One rule for small op and big Op is
$$ (1+o_p(1))^{-1} = O_p(1) $$
(on page 13 of Vaart, A. W. van der. (1998). Asymptotic statistics. Cambridge University Press.)
I am curious whether it is true to hold
$$ (1+o_p(1))^{-1} \overset{?}{=} 1+o_p(1) $$
My thought is that suppose $X_n\rightarrow_p 0$, then $X_n=o_p(1)$. Consider the function $g(x)=1/(1+x)$, then by the continuous mapping theorem (https://en.wikipedia.org/wiki/Continuous_mapping_theorem), we have
$$ g(X_n)\rightarrow_p g(0) = 1\,. $$
Is that correct, or am I missing something?
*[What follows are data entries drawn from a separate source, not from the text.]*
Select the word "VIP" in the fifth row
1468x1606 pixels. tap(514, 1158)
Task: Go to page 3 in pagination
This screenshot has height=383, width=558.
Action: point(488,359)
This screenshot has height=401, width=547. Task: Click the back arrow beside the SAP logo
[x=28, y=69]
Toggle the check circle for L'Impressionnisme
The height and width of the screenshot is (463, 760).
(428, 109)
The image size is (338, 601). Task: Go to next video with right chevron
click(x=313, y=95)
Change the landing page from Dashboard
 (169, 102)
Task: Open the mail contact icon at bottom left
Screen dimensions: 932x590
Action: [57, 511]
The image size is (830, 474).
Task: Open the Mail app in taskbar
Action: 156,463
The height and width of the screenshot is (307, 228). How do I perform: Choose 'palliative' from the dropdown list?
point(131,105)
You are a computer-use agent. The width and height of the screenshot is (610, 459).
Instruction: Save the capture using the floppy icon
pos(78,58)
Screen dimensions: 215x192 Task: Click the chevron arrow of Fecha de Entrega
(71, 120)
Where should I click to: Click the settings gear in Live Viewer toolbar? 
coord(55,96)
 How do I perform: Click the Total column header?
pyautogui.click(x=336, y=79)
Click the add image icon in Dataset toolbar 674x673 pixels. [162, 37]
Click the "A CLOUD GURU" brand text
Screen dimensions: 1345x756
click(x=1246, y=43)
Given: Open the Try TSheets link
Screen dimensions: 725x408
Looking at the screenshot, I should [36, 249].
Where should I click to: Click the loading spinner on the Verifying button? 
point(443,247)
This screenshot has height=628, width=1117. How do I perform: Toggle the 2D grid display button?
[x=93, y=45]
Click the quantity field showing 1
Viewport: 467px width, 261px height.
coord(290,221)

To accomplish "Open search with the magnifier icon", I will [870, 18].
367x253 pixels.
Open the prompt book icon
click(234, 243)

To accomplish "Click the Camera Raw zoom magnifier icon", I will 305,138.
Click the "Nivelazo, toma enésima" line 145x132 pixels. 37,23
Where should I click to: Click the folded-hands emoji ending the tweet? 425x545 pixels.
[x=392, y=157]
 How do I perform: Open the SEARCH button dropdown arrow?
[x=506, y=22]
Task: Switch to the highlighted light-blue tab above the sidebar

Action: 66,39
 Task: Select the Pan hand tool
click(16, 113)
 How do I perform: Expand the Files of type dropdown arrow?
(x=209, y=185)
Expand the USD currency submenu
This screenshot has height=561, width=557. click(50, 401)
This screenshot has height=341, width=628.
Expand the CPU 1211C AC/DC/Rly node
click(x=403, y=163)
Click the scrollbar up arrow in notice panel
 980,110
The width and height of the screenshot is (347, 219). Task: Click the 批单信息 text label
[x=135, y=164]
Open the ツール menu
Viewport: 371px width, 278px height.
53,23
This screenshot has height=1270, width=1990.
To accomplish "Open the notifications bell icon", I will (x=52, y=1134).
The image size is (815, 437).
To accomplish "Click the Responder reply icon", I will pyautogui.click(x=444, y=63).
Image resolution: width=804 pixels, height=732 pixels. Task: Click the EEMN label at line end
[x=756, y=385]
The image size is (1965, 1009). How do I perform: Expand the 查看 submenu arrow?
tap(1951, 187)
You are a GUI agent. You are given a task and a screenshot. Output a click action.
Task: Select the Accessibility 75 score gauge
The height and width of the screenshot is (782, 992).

If so, why not use the tight result $(1+o_p(1))^{-1} = 1+o_p(1)$?
If not, is there any counterexample that $(1+o_p(1))^{-1} = O_p(1)$ holds but not $(1+o_p(1))^{-1} = 1+o_p(1)$?
PS: I have checked the proof of the rule in another question, Op and op Convergence Property Related Question, and it seems that the answer also applies the continuous mapping theorem. No explanation for the difference between $O_p(1)$ and $1+o_p(1)$.